= Aim a =
Convert the rows from the one containing "Click the truncated framing summary text" through the one containing "tap(303, 145)" into a two-column CSV with the columns instruction and location. Each request gets one line, with each field quoted and any line breaks replaced by spaces.

= Supplied text =
====

Tuesday , April 23 2024
The final release by the long-running Texas all-acoustic band features live performances from their final shows of songs they'd never released.

Music Review: Asylum Street Spankers – ‘The Last Laugh’

Asylum Street Spankers - The Last LaughThe Asylum Street Spankers long ago proved that you don’t need to make big noise to have big fun. The acoustic band’s final release, taken from their farewell shows in 2011, holds to the same gritty, unamplified aesthetic that drove them for their 17 years together. For part of that time the singer Wammo was part of the band, and as I remember it he had the most personality of all the members, and that’s saying a lot. Many members have come and gone over the years, and during their later period, the other musicians, especially Christina Marrs, continued to bring the soul through their voices and instruments.

====

= Records supplied =
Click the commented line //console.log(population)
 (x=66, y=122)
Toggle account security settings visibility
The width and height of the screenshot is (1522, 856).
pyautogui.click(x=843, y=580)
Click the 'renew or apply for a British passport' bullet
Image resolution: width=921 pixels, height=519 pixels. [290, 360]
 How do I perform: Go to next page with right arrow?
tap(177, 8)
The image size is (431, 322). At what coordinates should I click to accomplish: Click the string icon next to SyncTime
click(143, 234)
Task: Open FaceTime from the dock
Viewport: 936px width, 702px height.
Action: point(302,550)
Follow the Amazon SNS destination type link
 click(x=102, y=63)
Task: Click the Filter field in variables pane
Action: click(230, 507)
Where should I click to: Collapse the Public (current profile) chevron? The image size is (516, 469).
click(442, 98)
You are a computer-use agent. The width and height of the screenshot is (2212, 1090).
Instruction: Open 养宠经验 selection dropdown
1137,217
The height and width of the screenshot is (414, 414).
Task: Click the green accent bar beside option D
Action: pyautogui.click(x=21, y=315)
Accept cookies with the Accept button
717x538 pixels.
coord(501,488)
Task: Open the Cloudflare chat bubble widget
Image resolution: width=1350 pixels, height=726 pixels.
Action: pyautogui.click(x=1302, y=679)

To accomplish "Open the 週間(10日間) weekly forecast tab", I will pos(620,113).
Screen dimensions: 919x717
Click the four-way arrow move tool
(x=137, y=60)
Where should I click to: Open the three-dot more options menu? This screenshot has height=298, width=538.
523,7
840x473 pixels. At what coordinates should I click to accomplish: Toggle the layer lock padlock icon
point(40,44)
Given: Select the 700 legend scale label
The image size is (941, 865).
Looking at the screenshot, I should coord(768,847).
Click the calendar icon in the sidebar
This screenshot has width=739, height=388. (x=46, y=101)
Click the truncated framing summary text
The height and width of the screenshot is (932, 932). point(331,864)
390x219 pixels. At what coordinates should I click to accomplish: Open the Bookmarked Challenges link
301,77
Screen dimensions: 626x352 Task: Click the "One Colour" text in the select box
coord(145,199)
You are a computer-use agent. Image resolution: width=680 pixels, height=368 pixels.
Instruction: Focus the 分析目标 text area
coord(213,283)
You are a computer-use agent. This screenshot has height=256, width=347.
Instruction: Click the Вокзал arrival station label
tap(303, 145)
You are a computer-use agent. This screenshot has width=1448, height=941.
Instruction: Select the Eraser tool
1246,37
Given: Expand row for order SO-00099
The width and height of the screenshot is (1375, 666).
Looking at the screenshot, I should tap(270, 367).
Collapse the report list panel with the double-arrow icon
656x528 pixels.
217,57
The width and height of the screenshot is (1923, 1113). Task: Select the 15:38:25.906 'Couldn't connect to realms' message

====

= Aim b =
Do these statements agree with the Asylum Street Spankers review? (i) The band's final release was taken from their farewell shows in 2011. (ii) The band was together for 20 years. (iii) Christina Marrs had left the band before its later period. Answer yes or no for each, and quote the deciding words.

= Finished answer a =
instruction,location
"Click the truncated framing summary text","The height and width of the screenshot is (932, 932). point(331,864)"
"390x219 pixels. At what coordinates should I click to accomplish: Open the Bookmarked Challenges link","301,77"
"Screen dimensions: 626x352 Task: Click the ""One Colour"" text in the select box","coord(145,199)"
"You are a computer-use agent. Image resolution: width=680 pixels, height=368 pixels. Instruction: Focus the 分析目标 text area","coord(213,283)"
"You are a computer-use agent. This screenshot has height=256, width=347. Instruction: Click the Вокзал arrival station label","tap(303, 145)"

= Finished answer b =
(i) Yes: "taken from their farewell shows in 2011"
(ii) No: "for their 17 years together"
(iii) No: "during their later period, the other musicians, especially Christina Marrs, continued to bring the soul through their voices and instruments"